Apps that Get Things Done
We're used to the term "getting things done" or GTD being thrown around when discussing to-do list and project management apps. It even comes up when discussing note apps and strategies, especially when they involve bucket apps like Evernote that have tags and folders like popular GTD to-do list apps.
What people forget is that GTD is actually a method for productivity, not something that can be encompassed in a particular app. People use GTD as short-hand for productivity apps that fit their bill of what they need to do. They forget that, at its core, David Allen's original Getting Things Done idea was that you capture anything that has your attention, find what you need to do with it, organize information, and make the best choices about what to do at a given moment. All good, practical ways to keep your brain clear and focused on your work instead of being constantly distracted, but not something that precisely one app can encompass.
Instead, how about tools that let you get what you need to do, done, without having to remember to come back and finish stuff up? That can be very, very valuable to keeping you productive and sane, without leaving dozens of tasks half-completed every day.
And that's what the best new apps do these days. Take the iPhone email app Triage, for example. It lets you check your mail — one message at a time — and quickly either archive/delete the email or save it as unread in your inbox to read/reply to later from your computer.

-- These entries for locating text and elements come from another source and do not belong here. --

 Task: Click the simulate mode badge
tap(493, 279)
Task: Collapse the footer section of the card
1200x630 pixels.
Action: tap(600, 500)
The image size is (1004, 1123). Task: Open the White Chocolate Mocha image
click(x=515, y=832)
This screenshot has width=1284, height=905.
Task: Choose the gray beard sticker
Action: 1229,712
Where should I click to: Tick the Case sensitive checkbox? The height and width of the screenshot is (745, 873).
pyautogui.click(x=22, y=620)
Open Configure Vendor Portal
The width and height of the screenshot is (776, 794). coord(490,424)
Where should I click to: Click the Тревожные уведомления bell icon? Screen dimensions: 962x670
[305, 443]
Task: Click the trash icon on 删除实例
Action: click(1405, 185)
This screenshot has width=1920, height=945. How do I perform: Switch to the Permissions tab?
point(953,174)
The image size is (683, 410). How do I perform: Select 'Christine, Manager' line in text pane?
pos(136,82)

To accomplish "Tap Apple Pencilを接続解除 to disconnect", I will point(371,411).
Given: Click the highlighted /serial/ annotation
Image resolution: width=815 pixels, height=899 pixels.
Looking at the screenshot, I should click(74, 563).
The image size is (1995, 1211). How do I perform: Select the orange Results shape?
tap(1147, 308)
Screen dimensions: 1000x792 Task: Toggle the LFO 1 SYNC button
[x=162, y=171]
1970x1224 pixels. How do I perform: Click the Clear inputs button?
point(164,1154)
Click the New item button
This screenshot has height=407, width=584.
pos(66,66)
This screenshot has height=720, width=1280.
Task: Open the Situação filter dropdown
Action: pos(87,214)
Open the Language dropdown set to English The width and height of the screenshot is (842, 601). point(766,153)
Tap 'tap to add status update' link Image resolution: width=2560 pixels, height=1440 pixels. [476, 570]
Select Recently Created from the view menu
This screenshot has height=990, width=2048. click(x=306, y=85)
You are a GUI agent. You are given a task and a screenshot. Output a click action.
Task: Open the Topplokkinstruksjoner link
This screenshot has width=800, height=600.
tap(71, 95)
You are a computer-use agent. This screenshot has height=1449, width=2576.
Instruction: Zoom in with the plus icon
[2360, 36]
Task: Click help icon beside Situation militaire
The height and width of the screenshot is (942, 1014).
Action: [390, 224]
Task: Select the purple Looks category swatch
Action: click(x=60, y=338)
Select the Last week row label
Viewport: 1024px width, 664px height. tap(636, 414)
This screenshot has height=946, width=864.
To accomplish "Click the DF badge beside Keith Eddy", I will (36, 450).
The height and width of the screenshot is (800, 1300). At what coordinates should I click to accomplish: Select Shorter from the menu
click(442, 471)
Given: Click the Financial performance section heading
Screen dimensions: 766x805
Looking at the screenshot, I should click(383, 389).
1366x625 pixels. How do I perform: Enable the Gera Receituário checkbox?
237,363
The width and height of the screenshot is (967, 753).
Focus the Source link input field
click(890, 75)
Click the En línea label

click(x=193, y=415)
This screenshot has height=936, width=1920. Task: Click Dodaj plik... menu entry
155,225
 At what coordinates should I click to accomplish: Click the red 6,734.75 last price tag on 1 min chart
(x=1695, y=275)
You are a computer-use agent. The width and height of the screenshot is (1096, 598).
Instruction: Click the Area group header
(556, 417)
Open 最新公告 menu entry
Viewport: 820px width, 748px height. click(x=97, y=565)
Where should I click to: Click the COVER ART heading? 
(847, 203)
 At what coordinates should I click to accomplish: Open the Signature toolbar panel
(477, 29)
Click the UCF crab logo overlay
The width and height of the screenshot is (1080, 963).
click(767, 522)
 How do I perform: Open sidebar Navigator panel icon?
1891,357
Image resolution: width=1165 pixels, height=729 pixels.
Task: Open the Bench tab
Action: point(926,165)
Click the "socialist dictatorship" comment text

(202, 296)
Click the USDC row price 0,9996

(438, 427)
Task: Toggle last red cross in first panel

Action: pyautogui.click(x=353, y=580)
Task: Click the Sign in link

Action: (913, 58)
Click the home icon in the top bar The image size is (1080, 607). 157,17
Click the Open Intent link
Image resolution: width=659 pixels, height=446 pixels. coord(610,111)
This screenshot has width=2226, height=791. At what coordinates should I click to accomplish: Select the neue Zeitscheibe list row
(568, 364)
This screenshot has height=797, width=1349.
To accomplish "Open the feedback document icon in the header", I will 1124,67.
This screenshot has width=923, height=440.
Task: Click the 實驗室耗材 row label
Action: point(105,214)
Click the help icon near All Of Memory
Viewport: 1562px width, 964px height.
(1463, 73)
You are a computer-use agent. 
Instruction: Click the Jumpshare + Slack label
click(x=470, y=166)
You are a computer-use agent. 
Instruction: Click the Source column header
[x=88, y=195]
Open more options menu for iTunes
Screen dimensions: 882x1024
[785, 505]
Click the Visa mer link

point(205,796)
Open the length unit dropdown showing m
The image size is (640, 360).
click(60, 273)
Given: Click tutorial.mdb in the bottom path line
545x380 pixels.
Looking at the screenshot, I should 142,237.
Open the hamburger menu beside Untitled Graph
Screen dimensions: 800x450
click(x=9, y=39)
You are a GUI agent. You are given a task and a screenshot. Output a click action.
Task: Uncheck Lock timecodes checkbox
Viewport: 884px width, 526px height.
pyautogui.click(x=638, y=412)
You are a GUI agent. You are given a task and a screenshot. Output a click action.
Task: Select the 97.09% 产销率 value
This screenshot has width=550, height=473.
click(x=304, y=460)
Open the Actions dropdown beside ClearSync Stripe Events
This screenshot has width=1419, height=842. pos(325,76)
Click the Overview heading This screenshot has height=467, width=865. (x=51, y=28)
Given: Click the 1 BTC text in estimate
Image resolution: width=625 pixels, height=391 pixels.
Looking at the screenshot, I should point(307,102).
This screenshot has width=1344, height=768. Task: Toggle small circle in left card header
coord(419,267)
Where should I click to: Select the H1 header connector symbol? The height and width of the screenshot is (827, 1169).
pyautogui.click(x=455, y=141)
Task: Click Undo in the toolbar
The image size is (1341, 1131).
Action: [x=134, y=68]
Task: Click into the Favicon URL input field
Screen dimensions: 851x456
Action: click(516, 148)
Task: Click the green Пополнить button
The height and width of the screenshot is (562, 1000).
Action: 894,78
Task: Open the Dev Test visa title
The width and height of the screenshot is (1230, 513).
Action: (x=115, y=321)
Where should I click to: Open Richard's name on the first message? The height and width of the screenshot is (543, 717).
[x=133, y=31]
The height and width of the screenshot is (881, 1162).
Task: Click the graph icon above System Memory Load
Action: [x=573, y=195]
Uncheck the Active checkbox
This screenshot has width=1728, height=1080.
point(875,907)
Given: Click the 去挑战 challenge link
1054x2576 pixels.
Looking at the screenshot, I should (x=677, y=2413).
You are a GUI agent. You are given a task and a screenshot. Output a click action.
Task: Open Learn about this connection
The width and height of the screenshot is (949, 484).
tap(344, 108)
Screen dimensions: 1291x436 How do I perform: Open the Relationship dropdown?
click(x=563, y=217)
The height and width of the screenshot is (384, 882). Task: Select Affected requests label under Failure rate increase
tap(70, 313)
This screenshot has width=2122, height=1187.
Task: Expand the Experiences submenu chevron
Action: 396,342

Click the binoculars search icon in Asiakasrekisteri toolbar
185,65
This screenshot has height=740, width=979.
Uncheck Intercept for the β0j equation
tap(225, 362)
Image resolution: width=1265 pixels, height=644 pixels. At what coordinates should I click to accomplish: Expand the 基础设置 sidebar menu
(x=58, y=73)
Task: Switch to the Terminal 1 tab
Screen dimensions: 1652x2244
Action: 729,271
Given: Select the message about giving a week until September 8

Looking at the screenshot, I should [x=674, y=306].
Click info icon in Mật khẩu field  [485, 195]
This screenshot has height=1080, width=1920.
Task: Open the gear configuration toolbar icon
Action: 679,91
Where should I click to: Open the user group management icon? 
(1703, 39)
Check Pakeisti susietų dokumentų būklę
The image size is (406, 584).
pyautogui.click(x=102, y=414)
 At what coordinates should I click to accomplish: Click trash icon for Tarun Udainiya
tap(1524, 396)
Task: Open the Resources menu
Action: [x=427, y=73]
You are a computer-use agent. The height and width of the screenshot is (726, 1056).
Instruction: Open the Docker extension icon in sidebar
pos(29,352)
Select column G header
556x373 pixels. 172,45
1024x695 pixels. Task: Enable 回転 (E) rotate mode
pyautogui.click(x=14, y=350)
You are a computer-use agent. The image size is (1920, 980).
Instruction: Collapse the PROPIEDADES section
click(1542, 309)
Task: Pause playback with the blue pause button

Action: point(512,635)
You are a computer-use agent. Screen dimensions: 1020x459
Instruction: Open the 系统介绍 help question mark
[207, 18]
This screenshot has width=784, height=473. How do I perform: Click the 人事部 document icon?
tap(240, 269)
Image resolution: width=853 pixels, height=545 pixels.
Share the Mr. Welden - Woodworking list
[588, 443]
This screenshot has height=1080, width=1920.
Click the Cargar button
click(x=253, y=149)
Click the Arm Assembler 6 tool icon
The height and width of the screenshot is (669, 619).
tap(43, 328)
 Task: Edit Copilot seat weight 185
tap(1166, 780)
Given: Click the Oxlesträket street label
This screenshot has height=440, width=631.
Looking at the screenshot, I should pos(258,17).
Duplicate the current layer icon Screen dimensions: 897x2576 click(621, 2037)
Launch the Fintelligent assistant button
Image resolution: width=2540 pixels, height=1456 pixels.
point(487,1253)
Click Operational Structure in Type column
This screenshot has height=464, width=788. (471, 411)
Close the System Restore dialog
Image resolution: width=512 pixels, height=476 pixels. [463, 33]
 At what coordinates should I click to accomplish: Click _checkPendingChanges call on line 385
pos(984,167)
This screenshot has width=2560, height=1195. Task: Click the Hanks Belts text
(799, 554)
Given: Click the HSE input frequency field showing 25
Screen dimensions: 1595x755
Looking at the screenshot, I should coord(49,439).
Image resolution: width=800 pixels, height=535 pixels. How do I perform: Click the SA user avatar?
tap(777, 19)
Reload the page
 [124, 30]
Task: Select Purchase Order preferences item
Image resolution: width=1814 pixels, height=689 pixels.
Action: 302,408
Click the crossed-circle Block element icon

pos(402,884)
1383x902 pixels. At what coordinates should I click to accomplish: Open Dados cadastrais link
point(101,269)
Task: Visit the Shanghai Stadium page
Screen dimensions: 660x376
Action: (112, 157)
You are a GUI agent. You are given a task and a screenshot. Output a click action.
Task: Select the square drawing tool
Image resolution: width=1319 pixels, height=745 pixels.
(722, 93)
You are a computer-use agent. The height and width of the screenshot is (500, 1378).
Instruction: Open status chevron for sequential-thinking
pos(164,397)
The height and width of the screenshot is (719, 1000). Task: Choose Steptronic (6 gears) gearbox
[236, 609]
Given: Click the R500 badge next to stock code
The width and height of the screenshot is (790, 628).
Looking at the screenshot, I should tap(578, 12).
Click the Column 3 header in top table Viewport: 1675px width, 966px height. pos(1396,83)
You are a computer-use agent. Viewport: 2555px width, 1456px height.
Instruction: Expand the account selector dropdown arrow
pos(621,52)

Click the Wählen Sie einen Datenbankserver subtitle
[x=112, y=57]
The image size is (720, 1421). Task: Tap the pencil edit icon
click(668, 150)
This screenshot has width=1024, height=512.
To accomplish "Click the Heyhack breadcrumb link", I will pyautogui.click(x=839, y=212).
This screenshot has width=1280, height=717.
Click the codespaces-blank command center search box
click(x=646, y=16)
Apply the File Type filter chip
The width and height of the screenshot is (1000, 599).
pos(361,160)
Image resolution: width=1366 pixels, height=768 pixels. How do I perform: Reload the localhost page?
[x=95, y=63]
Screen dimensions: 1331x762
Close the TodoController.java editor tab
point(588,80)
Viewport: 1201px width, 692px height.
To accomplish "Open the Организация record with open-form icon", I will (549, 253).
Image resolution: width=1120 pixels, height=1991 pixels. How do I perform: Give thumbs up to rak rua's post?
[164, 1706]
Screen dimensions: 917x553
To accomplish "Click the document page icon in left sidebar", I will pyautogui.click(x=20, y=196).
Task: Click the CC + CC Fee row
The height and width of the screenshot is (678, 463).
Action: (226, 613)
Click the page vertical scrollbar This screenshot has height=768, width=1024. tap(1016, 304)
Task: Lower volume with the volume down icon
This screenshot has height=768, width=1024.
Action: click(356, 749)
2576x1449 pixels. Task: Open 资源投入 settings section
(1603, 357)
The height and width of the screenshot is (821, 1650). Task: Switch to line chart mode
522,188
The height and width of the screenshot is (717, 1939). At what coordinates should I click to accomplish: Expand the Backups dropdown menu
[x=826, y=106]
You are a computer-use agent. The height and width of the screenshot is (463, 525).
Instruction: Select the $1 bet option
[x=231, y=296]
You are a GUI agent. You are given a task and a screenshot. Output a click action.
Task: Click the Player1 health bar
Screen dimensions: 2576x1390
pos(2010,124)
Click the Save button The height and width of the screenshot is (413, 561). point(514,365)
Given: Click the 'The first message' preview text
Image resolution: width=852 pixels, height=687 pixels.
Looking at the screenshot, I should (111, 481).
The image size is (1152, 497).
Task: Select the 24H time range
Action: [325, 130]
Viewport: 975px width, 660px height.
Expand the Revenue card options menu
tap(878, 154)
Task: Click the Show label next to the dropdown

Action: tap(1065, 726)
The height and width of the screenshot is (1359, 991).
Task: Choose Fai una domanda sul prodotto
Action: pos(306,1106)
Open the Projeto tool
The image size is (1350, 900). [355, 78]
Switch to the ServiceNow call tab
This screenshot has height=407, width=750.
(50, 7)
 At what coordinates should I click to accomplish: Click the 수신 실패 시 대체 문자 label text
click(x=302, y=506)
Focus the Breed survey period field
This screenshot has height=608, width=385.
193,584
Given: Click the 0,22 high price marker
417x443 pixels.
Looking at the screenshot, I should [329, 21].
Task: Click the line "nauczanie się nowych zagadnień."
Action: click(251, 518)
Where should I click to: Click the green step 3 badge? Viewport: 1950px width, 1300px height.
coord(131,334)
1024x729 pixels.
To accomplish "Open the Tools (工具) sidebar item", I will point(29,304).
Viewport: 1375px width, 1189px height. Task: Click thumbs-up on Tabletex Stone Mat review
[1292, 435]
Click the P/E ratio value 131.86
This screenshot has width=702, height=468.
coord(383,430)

It's an actionable app, one designed with a specific workflow to make you productive and get what you're doing, done.
The best example of this, though, is the new Mac app Minbox. It's designed to make sending large files faster, with a specific workflow. You drag the file(s) you want to send to your menubar, enter the recipient's email address and a brief message, and hit send. Done. No more waiting for Dropbox to sync files, or for a file to upload to your FTP server, and then remembering to email your colleague about the file. Nope. Now, you just think of the file you need to send, and send it.
I mentioned to the developers that the app was GTD in a way since it let you get the task of sending a file out of your mind by letting you fully complete a task that used to take hours in seconds. And maybe I'm stretching the term here, but I think it's apt.
It's another reason why I've fallen in love with Evernote again: the menubar app and the web clipper make it take almost zero thought to archive stuff I find to Evernote and build up my own info database. It's the same with Sparrow: I can't replace it because every other Mac email app I try takes more steps to accomplish the same tasks, and that's frustrating. It's why Google Now has already won fans, because it takes steps out of, say, finding directions to get home.
Preview is my favorite image editor for quick crops and resizes because it doesn't do tons more than that, and is dead simple for it (especially with customized keyboard shortcuts). And iA Writer's lack of settings — and perfect default settings, for my tastes at least — combined with a single shortcut to copy HTML from my Markdown writing for my AppStorm articles make it a writing app that fits like a glove. None of these may be GTD apps, per se, but they sure help me get things done by making decisions for me and taking steps out of my work.
I want to see more apps that let me accomplish what I'm setting out to do without having extra steps, especially those that will have to be done at a later time. Reduce steps, especially theses that require us to remember to complete them when we're likely to forget. Make apps like that, ones that actually save people time and give them less they have to remember to complete a task, and you're just about guaranteed to have a market for your products.
They'll be choosy apps, apps that decide for the user what's best, but I think that's the best. And the market for simpler apps sure seems to be validation of that.